Tareq Aziz Khan

Personal information
- Full name: Mohammad Tareq Aziz Khan
- Born: 4 September 1983 (age 42) Rajbari, Bangladesh

International information
- National side: Bangladesh (2002–2004);
- Test debut (cap 37): 28 May 2004 v West Indies
- Last Test: 19 October 2004 v New Zealand
- ODI debut (cap 56): 22 January 2002 v Pakistan
- Last ODI: 29 July 2004 v Pakistan

Career statistics
| Competition | Test | ODI | FC | LA |
| Matches | 3 | 10 | 69 | 56 |
| Runs scored | 22 | 26 | 819 | 129 |
| Batting average | 11.00 | 26.00 | 14.12 | 8.60 |
| 100s/50s | 0/0 | 0/0 | 0/0 | 0/0 |
| Top score | 10* | 11* | 39 | 24 |
| Balls bowled | 360 | 360 | 11,031 | 2,448 |
| Wickets | 1 | 13 | 226 | 72 |
| Bowling average | 261.00 | 32.61 | 26.90 | 29.11 |
| 5 wickets in innings | 0 | 0 | 9 | 2 |
| 10 wickets in match | 0 | 0 | 1 | 0 |
| Best bowling | 1/76 | 3/19 | 6/46 | 4/32 |
| Catches/stumpings | 1/– | 4/– | 42/– | 18/– |
- Source: CricInfo, 12 February 2014

= Tareq Aziz =

Bangladeshi cricketer (born 1983)

Tareq Aziz (তারেক আজিজ; born 4 September 1983) is a former Bangladeshi international cricketer.
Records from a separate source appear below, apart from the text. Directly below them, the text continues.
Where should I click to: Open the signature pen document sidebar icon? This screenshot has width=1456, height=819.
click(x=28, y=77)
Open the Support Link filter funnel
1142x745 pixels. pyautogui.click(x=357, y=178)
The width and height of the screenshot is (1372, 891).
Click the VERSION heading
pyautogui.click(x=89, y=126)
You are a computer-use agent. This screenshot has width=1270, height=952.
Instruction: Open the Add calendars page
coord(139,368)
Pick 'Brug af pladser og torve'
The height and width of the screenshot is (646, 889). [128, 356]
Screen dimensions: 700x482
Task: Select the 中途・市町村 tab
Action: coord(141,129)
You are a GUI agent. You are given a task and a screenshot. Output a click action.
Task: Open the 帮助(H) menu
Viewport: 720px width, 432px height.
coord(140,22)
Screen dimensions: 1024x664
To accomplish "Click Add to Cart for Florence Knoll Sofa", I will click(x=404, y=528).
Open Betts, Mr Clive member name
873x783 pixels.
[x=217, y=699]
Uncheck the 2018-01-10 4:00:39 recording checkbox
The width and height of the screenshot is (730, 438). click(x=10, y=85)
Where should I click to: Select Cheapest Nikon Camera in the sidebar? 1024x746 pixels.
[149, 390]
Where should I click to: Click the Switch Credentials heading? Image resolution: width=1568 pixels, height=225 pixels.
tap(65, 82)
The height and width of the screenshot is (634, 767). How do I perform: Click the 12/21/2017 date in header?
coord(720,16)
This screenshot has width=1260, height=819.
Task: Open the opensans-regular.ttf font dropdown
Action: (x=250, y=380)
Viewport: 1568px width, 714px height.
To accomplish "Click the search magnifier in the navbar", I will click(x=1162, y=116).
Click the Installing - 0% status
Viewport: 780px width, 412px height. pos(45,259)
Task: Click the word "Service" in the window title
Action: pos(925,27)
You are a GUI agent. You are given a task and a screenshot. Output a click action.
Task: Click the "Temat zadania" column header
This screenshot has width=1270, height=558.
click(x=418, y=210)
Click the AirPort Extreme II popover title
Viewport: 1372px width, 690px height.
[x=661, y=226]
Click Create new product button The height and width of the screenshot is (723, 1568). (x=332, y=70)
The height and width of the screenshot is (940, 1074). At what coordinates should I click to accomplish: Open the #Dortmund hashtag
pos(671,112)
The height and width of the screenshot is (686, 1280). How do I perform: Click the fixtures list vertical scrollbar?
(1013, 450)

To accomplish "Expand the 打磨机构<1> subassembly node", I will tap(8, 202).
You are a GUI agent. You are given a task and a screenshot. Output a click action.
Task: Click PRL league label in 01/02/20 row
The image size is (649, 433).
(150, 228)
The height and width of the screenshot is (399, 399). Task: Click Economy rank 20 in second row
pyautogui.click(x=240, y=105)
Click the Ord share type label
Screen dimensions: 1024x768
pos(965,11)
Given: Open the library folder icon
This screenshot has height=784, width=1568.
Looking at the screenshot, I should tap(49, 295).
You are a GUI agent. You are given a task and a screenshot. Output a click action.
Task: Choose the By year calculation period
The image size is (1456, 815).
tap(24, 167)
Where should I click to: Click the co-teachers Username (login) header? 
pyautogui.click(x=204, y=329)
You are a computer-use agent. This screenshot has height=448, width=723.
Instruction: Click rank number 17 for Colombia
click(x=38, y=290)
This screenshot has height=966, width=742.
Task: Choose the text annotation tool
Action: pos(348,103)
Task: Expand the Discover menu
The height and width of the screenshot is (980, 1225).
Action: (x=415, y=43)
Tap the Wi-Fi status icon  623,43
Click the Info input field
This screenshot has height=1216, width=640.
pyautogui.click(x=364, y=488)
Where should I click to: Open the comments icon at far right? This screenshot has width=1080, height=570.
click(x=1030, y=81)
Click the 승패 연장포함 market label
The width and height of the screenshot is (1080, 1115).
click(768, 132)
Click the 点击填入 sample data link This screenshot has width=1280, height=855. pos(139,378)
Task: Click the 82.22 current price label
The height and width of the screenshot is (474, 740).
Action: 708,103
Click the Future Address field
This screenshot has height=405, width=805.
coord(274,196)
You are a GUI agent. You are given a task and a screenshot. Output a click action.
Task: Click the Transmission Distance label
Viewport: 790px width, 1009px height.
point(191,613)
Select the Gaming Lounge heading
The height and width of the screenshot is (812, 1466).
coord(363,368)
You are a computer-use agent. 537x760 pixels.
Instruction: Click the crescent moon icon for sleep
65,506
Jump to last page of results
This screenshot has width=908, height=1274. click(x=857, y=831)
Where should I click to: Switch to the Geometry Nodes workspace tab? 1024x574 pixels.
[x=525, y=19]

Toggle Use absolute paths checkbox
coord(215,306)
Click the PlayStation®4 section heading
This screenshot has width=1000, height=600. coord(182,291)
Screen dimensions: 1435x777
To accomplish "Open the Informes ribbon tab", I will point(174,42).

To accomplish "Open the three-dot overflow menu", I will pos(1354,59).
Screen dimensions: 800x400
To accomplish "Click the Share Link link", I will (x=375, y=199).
He made his international debut for the Bangladesh cricket team in January 2002 against Pakistan.

==Career==
He made his Twenty20 debut for Khulna Division in the 2010 National Cricket League Twenty20 on 15 April 2010.

Tareq Aziz made his Test debut against West Indies on 1 June 2004.